ARDEN: To revitalise others like himself.

CLENT: Others? What do you mean. We don't know that there are others.

JAMIE: Well now, he'll head for the glacier. Let's get way after him.

DOCTOR: No. That's what he wants us to do. That's why he's taken Victoria with him as a hostage. No, we must let him show his hand first.

JAMIE: But we can't just stand around waiting?

DOCTOR: We're not going to. Only until morning. That'll be time enough.

CLENT: No, now! Must I remind you of the mission that you have yet to accomplish?

ARDEN: Oh no, Clent, not at night. Not for you or anybody. You've never been out there at night.

VARGA: I have located my warriors. When your friends come after us, they will find a surprise.

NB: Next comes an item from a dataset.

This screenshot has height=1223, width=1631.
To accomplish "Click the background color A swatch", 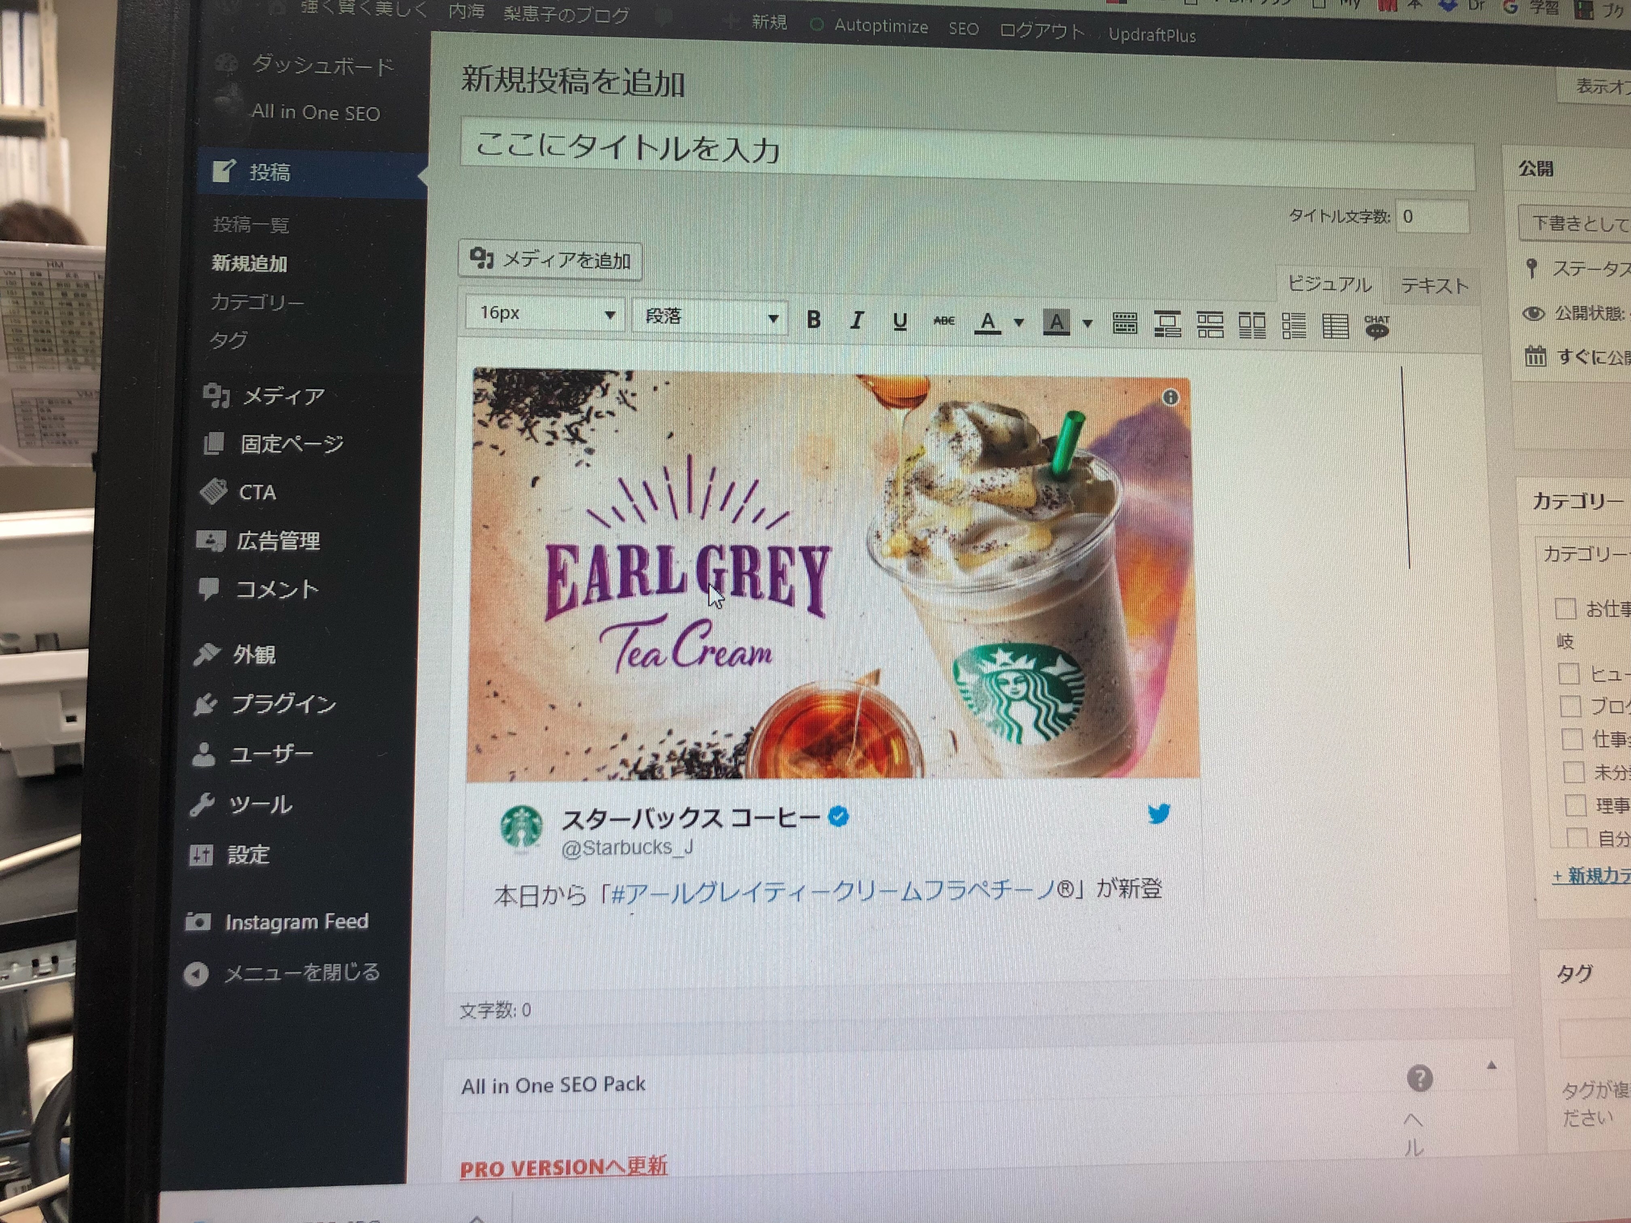I will tap(1056, 323).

VICTORIA: What are you going to do?

VARGA: You'll see. Don't try to run away.

VICTORIA: I was only going to watch you.

VARGA: You are going to help me.

PENLEY: Twenty four hours and you'll be your old animal-like self again. And while you're undergoing repairs, Storr, old chap, I'm going to do a bit of hunting myself, up on the glacier. Something strange is happening, Elric Penley, honoured sir. That warrior, that girl, that funny, scruffy looking chap. Something strange indeed. Something disturbing. Something to do with the ice. And if what that particular chap has said is true, if they really need me, it may mean the parting of the ways for us.

VARGA: It's done. They are free. And now, to bring them back to life.